[Stored data]
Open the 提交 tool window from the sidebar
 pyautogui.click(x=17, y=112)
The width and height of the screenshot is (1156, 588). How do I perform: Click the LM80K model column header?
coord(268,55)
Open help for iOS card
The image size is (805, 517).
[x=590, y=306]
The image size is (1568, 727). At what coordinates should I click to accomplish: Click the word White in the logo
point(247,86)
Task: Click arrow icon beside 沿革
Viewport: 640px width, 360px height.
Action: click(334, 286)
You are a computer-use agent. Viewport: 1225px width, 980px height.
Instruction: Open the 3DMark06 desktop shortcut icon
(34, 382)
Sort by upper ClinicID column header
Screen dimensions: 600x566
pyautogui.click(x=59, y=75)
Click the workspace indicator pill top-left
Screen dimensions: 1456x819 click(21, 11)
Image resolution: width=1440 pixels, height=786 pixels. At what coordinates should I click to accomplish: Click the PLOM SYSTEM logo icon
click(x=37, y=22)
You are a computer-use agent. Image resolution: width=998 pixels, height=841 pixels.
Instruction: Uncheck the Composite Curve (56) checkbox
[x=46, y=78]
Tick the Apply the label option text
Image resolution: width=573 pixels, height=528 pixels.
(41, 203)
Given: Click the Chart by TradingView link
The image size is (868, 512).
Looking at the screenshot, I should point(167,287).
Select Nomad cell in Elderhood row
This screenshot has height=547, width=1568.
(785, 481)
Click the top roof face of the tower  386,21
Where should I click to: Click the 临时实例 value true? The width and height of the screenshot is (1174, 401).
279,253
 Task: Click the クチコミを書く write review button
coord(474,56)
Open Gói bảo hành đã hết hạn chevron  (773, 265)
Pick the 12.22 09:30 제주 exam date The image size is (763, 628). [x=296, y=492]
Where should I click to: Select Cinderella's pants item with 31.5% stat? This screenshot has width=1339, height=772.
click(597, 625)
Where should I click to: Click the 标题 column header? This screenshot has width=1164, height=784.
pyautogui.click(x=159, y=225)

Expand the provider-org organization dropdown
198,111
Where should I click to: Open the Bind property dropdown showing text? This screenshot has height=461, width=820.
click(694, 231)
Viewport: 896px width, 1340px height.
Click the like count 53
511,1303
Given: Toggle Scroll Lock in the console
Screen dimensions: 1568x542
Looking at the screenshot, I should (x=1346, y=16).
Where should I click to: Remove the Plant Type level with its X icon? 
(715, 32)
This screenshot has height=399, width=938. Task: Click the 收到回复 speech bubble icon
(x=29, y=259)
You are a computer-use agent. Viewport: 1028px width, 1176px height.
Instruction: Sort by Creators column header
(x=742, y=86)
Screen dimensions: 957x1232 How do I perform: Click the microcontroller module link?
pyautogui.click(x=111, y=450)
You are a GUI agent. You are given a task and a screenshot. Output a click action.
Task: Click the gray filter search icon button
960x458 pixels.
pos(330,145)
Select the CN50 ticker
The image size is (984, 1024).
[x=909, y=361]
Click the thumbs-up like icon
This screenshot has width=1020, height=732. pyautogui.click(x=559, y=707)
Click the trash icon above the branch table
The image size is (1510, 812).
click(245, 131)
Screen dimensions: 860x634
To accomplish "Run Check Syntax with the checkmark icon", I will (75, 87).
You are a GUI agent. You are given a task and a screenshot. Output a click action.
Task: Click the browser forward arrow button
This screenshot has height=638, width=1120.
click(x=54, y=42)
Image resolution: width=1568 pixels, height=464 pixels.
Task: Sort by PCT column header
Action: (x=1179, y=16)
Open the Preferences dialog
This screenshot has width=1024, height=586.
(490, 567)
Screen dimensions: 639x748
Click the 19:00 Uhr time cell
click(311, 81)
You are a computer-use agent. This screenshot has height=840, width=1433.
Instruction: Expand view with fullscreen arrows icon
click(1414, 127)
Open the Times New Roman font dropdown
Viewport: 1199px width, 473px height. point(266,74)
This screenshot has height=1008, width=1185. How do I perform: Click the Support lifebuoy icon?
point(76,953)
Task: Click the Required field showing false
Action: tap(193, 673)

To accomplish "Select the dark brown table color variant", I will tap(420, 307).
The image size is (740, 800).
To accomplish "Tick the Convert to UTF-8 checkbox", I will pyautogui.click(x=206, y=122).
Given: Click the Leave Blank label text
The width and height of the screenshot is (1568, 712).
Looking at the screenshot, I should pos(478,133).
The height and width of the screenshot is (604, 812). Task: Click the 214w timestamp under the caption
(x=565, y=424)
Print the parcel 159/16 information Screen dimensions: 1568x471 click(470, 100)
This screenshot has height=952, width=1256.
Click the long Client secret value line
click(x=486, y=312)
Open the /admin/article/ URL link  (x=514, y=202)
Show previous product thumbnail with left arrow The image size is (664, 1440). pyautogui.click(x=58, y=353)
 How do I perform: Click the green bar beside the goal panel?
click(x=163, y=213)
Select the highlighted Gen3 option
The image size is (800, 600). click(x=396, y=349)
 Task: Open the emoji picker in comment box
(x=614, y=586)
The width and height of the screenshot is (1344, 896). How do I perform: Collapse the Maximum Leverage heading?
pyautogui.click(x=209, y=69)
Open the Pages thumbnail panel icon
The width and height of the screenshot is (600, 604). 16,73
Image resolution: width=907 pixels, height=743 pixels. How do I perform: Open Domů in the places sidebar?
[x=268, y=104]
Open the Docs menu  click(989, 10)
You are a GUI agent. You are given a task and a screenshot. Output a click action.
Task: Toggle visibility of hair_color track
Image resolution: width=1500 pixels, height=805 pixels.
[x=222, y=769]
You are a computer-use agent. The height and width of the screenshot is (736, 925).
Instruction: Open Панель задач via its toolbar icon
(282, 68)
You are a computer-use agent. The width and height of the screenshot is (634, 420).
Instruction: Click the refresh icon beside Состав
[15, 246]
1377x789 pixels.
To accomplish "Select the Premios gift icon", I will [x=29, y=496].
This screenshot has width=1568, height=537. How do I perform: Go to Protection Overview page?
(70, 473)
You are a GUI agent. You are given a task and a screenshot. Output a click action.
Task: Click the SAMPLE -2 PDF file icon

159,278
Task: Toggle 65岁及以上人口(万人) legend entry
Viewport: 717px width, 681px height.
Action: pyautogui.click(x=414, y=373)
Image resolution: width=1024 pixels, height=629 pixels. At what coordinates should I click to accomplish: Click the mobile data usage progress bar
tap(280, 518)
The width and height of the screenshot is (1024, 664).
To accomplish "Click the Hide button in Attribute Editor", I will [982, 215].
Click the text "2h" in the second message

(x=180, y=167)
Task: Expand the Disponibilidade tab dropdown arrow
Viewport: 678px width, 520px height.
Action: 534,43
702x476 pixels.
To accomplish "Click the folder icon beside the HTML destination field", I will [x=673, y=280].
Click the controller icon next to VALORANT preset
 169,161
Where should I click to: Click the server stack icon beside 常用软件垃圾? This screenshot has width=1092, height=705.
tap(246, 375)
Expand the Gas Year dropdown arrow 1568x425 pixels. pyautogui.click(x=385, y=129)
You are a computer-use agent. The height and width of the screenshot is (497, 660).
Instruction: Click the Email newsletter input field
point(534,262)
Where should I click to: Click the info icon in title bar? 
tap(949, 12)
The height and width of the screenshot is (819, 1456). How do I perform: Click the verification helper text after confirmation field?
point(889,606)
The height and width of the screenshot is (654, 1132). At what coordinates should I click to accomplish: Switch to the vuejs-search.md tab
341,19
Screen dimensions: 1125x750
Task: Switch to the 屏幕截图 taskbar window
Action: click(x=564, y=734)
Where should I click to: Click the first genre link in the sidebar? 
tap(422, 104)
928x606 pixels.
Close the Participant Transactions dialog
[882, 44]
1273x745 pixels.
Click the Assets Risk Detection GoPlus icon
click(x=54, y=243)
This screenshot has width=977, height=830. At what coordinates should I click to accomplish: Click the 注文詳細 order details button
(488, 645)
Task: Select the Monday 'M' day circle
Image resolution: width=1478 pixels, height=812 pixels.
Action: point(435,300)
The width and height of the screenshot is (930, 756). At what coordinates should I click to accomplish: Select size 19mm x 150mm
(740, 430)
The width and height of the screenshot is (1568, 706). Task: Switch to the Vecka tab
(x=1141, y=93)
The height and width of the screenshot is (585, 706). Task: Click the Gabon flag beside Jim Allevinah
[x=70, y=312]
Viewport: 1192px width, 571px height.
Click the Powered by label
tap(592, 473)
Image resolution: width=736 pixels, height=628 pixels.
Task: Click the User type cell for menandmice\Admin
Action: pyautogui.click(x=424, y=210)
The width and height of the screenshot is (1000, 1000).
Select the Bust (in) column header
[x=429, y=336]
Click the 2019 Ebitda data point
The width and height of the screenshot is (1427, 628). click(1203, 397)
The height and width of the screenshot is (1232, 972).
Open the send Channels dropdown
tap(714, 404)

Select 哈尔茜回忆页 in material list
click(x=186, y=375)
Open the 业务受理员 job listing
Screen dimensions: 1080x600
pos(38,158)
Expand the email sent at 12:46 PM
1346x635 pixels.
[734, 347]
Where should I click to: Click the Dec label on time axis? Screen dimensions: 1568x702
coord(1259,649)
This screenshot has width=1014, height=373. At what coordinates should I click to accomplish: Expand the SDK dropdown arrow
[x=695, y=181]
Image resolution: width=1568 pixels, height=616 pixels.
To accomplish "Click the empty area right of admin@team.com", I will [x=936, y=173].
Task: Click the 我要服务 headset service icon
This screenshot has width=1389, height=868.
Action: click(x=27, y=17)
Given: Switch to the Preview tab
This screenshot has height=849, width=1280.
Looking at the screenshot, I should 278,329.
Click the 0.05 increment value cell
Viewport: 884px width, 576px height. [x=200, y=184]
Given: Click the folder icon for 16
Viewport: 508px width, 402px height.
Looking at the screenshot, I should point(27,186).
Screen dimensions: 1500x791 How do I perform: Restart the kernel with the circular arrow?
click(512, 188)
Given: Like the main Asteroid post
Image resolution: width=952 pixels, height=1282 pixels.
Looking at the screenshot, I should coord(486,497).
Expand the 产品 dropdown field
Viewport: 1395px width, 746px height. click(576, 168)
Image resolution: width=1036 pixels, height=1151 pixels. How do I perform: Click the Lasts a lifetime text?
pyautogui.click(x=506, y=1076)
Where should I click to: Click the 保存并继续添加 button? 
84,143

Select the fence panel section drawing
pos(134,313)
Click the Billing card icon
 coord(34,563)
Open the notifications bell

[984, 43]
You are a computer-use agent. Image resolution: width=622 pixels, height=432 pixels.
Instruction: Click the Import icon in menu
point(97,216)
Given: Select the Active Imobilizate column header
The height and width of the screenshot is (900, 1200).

• [Task goal]
Among the entries above, find the line with "702x476 pixels." and the line with "is (497, 660)."; give again exactly these two lines and all lines between them.

• [Written response]
702x476 pixels.
To accomplish "Click the folder icon beside the HTML destination field", I will [x=673, y=280].
Click the controller icon next to VALORANT preset
 169,161
Where should I click to: Click the server stack icon beside 常用软件垃圾? This screenshot has width=1092, height=705.
tap(246, 375)
Expand the Gas Year dropdown arrow 1568x425 pixels. pyautogui.click(x=385, y=129)
You are a computer-use agent. The height and width of the screenshot is (497, 660).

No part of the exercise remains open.